* Begin TASK INPUT *
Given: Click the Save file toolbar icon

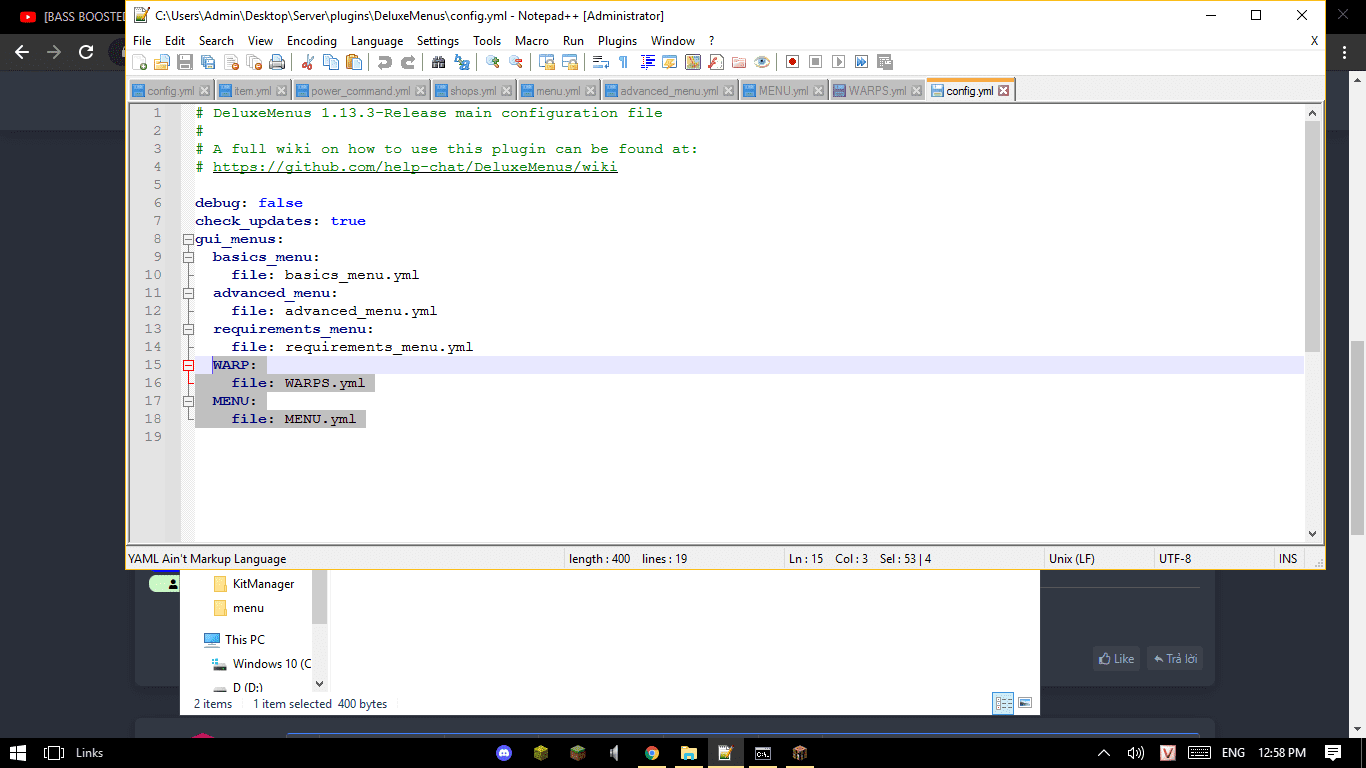Looking at the screenshot, I should click(x=185, y=62).
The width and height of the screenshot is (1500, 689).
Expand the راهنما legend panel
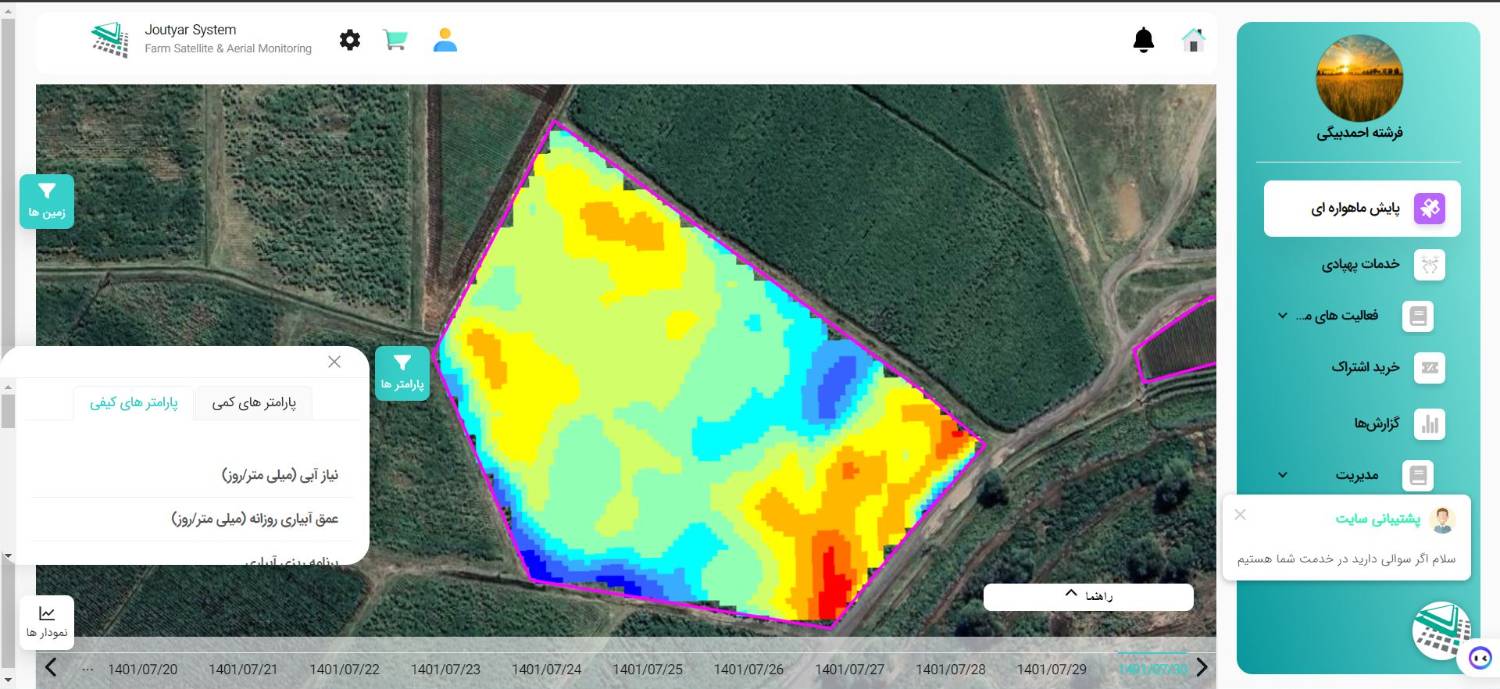point(1088,596)
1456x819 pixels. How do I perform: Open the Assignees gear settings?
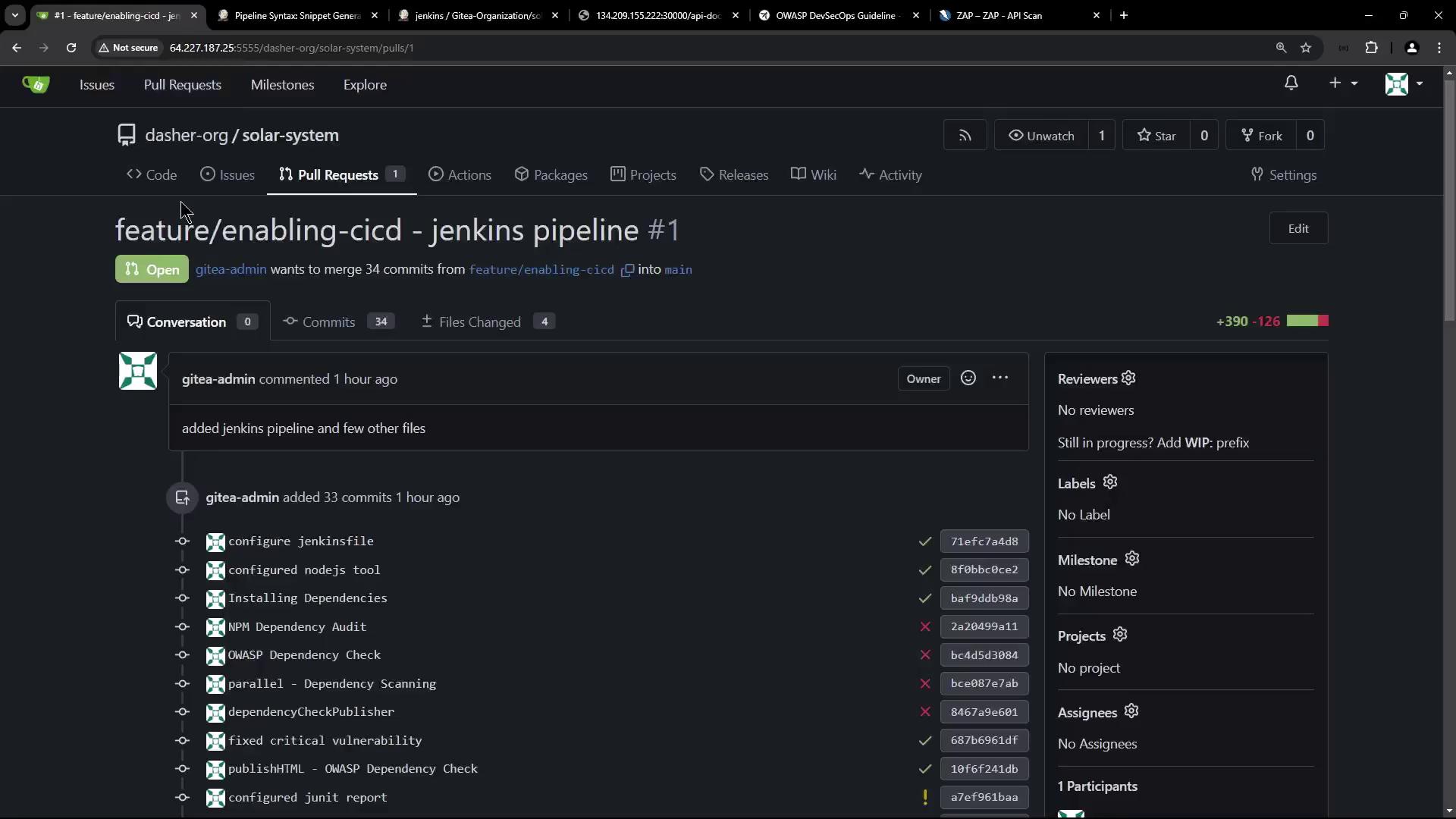pyautogui.click(x=1131, y=711)
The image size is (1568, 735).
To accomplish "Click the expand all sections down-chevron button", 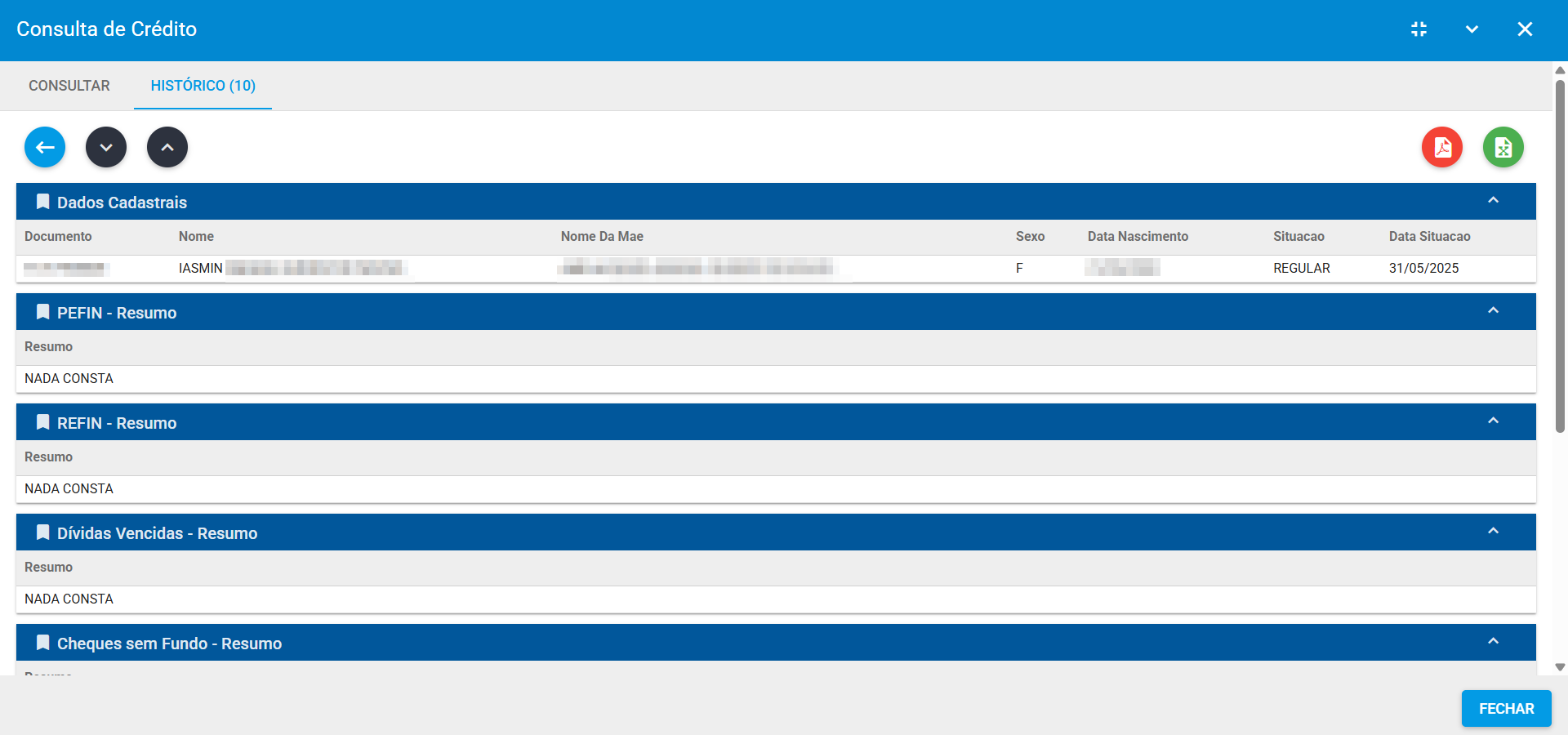I will 106,148.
* End TASK INPUT *
◆ WHAT THE TASK ASKS
Could you copy the listing word for word, from its first line through the line that contains "pyautogui.click(x=1131, y=711)", and leave the pictures out of your copy?

◆ RESULT OF THE EXERCISE
Given: Click the Save file toolbar icon

Looking at the screenshot, I should click(x=185, y=62).
The width and height of the screenshot is (1500, 689).
Expand the راهنما legend panel
point(1088,596)
1456x819 pixels. How do I perform: Open the Assignees gear settings?
pyautogui.click(x=1131, y=711)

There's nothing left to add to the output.